Jurisdictional impact
If enacted, HB 4510 would place Michigan among the U.S. states considering statutory authority for public retirement-system exposure to digital assets. The proposal is narrower than a general state crypto reserve measure because it targets retirement-system investment authority and uses exchange-traded products as the vehicle. It also differs from consumer-facing digital asset bills because it does not create a licensing regime for crypto businesses or new rules for individual holders.

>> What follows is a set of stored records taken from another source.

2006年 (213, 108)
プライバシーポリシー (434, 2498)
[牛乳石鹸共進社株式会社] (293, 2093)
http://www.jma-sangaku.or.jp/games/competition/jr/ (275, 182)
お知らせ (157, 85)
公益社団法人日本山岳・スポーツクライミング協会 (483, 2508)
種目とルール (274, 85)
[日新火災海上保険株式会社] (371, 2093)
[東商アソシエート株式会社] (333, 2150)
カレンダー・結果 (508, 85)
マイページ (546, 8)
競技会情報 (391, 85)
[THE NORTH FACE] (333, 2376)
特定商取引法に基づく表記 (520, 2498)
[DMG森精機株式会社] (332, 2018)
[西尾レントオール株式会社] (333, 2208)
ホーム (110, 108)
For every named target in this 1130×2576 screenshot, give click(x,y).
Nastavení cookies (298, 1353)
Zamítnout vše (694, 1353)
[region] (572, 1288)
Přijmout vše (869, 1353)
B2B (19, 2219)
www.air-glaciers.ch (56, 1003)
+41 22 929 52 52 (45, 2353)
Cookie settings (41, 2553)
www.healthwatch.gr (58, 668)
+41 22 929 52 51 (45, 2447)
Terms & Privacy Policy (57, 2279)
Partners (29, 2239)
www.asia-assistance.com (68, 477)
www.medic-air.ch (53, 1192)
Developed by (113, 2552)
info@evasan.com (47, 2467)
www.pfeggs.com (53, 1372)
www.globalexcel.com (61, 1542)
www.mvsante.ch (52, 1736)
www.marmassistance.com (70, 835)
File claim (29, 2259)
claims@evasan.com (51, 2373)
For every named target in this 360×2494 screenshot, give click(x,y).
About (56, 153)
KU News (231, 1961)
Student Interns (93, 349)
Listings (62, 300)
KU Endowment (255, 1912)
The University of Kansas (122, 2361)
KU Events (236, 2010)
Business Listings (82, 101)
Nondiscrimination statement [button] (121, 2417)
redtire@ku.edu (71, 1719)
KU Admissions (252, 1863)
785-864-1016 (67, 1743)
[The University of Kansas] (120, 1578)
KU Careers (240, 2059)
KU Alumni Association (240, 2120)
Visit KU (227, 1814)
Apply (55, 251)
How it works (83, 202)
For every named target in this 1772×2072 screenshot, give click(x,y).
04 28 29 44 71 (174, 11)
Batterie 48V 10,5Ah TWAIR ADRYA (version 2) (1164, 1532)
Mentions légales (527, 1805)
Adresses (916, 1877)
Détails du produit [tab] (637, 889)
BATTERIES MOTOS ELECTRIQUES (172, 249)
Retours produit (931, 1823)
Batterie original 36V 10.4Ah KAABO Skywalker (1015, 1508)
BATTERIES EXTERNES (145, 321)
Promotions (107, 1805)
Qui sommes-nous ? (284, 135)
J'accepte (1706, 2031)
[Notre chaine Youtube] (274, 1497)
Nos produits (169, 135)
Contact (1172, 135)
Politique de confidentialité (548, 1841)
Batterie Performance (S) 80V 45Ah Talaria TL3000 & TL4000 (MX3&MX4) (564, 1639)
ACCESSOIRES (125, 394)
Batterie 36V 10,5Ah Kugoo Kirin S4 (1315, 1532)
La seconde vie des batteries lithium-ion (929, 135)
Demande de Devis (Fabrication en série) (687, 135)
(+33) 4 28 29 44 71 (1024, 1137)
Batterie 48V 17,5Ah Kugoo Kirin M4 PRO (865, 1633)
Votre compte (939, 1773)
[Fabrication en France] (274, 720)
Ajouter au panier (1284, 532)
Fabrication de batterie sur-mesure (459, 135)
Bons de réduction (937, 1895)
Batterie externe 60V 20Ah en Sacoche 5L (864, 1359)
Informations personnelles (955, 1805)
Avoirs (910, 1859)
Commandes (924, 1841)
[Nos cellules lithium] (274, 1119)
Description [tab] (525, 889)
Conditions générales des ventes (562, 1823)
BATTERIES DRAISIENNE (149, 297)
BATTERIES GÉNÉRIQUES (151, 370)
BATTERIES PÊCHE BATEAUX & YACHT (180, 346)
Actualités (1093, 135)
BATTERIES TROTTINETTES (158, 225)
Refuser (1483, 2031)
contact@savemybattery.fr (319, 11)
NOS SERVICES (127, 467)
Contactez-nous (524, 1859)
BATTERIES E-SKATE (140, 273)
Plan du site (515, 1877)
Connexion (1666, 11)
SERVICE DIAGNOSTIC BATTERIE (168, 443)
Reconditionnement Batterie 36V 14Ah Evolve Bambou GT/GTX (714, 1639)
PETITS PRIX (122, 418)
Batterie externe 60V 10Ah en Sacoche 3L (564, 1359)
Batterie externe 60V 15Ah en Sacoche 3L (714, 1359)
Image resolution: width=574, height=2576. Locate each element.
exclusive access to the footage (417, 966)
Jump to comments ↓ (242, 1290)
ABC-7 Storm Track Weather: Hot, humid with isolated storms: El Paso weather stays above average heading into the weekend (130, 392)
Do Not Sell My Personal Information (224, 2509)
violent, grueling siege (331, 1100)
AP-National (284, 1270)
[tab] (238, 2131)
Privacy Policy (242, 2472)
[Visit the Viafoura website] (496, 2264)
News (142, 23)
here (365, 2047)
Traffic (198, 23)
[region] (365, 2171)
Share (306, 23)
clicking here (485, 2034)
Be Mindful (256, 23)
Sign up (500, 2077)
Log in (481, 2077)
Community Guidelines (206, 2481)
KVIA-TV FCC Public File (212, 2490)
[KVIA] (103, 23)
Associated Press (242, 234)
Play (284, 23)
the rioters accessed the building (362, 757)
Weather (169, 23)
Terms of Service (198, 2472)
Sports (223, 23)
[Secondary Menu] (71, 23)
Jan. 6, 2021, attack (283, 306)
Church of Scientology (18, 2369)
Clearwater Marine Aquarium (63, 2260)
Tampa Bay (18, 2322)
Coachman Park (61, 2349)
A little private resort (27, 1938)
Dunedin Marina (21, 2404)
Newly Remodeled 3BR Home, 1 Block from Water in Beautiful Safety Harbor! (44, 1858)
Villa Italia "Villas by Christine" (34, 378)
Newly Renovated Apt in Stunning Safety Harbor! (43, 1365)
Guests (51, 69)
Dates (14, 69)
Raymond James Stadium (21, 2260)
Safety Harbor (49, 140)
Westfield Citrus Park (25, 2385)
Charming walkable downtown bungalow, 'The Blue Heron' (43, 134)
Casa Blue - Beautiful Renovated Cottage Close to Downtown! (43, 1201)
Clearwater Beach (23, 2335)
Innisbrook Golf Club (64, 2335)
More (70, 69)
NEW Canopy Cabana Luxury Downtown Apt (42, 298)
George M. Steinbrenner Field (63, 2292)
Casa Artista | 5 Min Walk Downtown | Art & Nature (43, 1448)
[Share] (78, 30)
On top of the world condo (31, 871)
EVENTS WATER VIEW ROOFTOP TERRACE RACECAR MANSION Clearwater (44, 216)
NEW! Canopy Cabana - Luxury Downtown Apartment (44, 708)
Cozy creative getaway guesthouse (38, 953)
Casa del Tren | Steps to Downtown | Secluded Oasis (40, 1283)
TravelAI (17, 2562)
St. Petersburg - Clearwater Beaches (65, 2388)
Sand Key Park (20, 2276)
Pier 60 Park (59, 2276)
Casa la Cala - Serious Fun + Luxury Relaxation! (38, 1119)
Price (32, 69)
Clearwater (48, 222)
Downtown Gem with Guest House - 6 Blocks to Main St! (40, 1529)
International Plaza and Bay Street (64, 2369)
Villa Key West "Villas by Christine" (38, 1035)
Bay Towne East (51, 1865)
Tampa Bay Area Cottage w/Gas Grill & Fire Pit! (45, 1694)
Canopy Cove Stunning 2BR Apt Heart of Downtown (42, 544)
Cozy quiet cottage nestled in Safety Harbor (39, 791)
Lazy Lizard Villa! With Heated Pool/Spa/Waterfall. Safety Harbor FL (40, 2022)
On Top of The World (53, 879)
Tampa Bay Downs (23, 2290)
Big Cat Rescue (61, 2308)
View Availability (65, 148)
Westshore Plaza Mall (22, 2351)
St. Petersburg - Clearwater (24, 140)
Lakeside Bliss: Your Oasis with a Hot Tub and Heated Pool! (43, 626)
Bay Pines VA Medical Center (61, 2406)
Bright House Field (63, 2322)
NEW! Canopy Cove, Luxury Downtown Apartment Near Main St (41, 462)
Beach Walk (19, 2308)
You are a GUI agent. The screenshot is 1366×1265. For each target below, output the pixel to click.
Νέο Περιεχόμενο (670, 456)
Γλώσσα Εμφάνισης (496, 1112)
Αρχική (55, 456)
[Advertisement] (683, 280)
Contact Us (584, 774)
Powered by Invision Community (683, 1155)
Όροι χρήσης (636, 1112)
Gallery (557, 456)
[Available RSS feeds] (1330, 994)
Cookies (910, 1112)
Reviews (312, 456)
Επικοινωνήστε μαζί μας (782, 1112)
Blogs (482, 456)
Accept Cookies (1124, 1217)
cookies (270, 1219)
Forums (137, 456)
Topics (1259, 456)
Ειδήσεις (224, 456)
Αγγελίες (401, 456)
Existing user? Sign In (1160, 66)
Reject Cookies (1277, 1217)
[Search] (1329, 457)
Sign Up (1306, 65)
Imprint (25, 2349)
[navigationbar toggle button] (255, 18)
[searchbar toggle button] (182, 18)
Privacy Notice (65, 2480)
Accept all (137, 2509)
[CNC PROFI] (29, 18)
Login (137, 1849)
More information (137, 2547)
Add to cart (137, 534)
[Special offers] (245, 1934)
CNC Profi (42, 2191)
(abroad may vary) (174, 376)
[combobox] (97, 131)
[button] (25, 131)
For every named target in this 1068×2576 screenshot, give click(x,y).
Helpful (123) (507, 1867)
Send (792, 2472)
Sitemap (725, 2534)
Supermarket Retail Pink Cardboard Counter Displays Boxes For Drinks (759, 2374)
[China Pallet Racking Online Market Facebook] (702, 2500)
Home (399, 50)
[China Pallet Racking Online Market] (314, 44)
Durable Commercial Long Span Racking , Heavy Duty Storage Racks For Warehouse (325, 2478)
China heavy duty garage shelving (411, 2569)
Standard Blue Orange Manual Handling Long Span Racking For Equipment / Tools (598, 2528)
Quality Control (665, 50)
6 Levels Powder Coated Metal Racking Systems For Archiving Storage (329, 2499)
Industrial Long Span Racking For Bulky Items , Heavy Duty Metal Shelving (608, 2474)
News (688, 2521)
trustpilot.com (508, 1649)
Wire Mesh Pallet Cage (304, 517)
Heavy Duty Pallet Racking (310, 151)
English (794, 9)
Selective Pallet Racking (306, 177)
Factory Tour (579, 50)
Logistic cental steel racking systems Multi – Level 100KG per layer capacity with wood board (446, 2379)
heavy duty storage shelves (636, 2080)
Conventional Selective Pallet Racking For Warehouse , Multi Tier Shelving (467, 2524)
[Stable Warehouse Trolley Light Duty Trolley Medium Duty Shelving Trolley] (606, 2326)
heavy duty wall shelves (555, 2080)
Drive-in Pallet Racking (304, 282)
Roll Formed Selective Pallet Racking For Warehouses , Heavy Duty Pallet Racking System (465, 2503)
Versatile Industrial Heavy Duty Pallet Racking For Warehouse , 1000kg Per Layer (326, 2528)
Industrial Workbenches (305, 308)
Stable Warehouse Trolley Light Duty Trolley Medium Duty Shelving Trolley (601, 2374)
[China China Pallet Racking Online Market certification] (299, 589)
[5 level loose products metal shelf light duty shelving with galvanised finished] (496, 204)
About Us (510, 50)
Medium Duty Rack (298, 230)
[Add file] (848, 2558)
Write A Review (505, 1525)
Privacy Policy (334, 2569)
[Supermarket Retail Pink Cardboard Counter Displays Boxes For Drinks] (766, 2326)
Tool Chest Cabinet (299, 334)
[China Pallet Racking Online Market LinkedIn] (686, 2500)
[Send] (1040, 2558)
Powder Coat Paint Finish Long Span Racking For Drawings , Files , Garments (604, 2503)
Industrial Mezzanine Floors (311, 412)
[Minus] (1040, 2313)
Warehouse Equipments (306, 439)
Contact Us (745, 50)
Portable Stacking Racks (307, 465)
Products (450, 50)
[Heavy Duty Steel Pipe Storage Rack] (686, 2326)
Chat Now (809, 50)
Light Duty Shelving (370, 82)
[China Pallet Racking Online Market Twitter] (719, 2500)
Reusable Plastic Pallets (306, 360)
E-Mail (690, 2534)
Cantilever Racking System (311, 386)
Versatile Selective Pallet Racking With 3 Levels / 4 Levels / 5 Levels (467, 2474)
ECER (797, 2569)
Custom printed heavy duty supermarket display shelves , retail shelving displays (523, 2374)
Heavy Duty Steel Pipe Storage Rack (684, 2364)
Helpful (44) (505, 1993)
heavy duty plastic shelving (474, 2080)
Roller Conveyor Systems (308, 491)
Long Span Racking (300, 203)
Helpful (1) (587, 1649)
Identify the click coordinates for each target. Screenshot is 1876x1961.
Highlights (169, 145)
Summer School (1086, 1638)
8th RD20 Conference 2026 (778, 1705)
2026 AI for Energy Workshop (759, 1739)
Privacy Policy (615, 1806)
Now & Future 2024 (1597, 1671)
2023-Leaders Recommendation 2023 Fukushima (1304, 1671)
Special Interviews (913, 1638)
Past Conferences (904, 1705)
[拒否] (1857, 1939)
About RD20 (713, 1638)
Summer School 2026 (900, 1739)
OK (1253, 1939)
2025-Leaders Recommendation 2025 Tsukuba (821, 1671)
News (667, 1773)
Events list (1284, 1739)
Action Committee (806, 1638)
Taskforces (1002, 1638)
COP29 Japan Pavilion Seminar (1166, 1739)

The bill’s practical effect would depend on future investment decisions, market eligibility at the time of purchase, and the fiduciary rules already governing Michigan public retirement systems. The House Fiscal Agency summary discussed in secondary coverage reportedly found no direct fiscal impact on state or local government, while noting that retirement-system financial effects would depend on investment decisions and returns.
Status and timeline
Representative Bill Schuette introduced HB 4510 on May 21, 2025, with bipartisan co-sponsors. The bill was first referred to the House Committee on Communications and Technology, then moved on September 18, 2025, to the Committee on Economic Competitiveness. On December 11, 2025, the committee reported the bill with recommendation and H-2 substitute language. On March 11, 2026, the House adopted and amended the H-2 substitute and placed the bill on third reading.
As of this profile’s verification date, no enacted date or effective date is available. Editors should re-check the Michigan Legislature bill page before publication because pending state legislation can change quickly through floor action, amendment, chamber passage, or adjournment.
Crypto law tracking relevance
For CryptoSlate’s legal-reference coverage, HB 4510 is best tracked under government crypto holdings, custody, and market-structure perimeter themes. It is relevant to institutional adoption debates because it addresses public retirement-system exposure, but the bill should not be read as investment guidance, a finding on token suitability, or a statement that any Michigan retirement system will purchase cryptocurrency.